[klee-dev] Option for generating MC/DC testcases

Wed May 11 08:34:31 BST 2016

Hi Damir,

On 9 May 2016 at 01:55, Damir <lost404 at gmail.com> wrote:
>
> Hello everyone!
>
> I've recently started using KLEE, and I'm wondering how hard it would be to
> implement full MC/DC testcases generation in KLEE.
>
> You can read about MC/DC on Wiki
>
> https://en.wikipedia.org/wiki/Modified_condition/decision_coverage
>
> I've done some analysis, and figured out how it can be done in klee,
> theoretically,

Your analysis here isn't really correct here. If KLEE worked directly
on C code your analysis might be in some cases but that is not how
KLEE is implemented. KLEE works on LLVM IR so that needs to be
considered when thinking about implementing new features. I also don't
think you are trying to do will work in general as it assumes
"conditions" are simple expressions that don't contain forking.

> As I see it, implementing such feature would require tampering with forking
> mechanism in KLEE, in following ways:
>
> 1) Allow breaking a complex decision into conditions, for example
>
>     if (A && B && C)
> the decision is (A && B && C) here, and conditions are A, B and C.
>
>  All conditions are functions of symbolic variables, returning boolean, and
> combined into decision using only boolean logic.

This is wrong in several ways.

First in the LLVM IR that KLEE interprets the conditions will likely
appear as separate branch instructions as they are short-circuiting
operators (they might not depending on if LLVM's optimizer modifies
the branches)

Second your conditions in general might not be plain expressions. They
could be function calls for example which may contain forking. E.g.

```
void foo(const char* a) {
  if ( strlen(a) == 5 && a[0]='h' && (a[1] == 'i] || a[1] == 'x')) {
      // do something
  }

}
```

one or more of the conditionals may change the state of the program too.

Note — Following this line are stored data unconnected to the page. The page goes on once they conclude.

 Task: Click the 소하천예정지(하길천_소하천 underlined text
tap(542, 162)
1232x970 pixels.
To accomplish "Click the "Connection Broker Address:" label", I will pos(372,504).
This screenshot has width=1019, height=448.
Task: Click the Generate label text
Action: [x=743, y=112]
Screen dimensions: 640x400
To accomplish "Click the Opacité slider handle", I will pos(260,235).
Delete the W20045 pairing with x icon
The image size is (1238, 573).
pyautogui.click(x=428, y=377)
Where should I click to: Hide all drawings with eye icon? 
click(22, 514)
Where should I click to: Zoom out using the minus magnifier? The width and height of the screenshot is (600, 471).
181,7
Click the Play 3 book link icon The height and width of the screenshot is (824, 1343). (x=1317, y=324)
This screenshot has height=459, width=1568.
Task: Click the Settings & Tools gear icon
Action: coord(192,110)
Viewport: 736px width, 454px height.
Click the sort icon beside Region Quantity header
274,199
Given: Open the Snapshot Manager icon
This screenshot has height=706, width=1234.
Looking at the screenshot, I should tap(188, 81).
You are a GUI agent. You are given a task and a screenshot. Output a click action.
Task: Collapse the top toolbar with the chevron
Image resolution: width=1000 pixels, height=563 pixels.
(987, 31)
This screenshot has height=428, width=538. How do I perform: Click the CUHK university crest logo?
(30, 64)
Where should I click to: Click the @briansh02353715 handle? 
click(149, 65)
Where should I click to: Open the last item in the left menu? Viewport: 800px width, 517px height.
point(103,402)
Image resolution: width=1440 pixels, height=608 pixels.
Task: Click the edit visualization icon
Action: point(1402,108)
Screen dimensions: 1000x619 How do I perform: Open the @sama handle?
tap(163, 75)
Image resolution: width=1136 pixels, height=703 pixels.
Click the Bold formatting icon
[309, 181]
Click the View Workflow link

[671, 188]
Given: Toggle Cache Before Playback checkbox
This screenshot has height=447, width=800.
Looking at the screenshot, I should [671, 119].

> 2) Instead of forking on whether decision is true or false, forks are based
> on conditions.
>
> Before (current KLEE):
>
> fork 1: Decision(A, B, C) == false
> fork 2: Decision(A, B, C) == true

As stated above KLEE does not work this way.

> MC/DC way:
>
> Before forking, set of conditions (in addition to previous ones) must be
> solved:
>
> For example, for condition A:
>
> A(x1, y1, ... z1) == false
> A(x2, y2, ... z2) == true
>
> B(x1, y1, ... z1) == Bfixed
> B(x2, y2, .... z2) == Bfixed
>
> C(x1, y1, ... z1) == Cfixed
> C(x2, y2, .... z2) == Cfixed
>
> Decision(x1, y1, ... z1) != Decision(x2, y2, ... z2)
>
> If there is a solution (Bfixed, Cfixed) to those constraints, two forks are
> created with following conditions on them:
>
> fork 1: A == true, B == Bfixed, C == Cfixed
> fork 2: A == false, B == Bfixed, C == Cfixed

As stated above this will not work in general because your conditions
may not be simple expressions.

However if your conditions are simple expressions it would be
technically possible to change the forking behaviour to target MC/DC
coverage. You would need to perform some sort of LLVM pass before
running that

- labels the different conditions (probably using LLVM's metadata) so
that later we can work out which expressions correspond to what
conditions
- Merge the basic blocks and branching used in the short circuit
operators so there is only a single branch instruction corresponding
to the ``if()``

For these merged branches we would handle them specially by trying for
each condition to fork on that condition while holding the other
conditions as the having the same value on either side of the fork. If
for a particular condition we can't fork then we know that the
condition can't affect the branch and that for the particular path we
are on that condition is irrelevant. Note I said "particular path"
here! There could be another path where the condition could affect the
branch. I'm not sure if MC/DC says anything about this (i.e. whether a
condition must independently effect a branch for all paths leading to
the condition or if just a single path must do this).